**TASK INSTRUCTIONS:**
Count how many lines of the listing below contain the word "icon", matching case exactly, and reply with that number alone.

**PROVIDED ENTRIES:**
%%
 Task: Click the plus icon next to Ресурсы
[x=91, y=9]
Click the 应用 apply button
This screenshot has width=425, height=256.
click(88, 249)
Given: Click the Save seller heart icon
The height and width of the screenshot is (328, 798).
%%
%%
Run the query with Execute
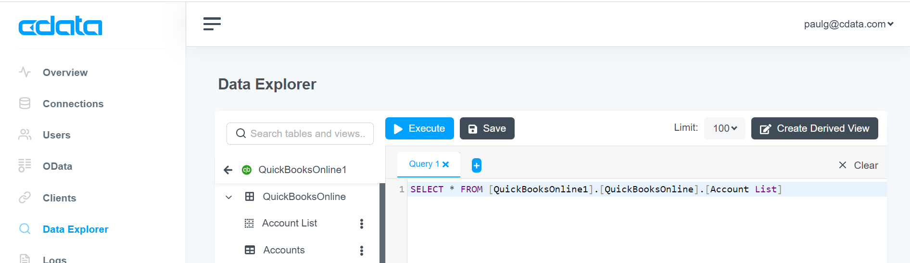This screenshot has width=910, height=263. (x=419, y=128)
%%
%%
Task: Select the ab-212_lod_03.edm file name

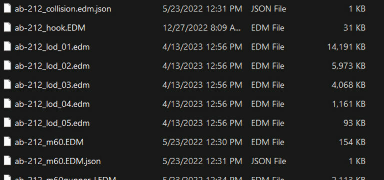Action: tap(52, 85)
%%
**WRITTEN REPLY:**
2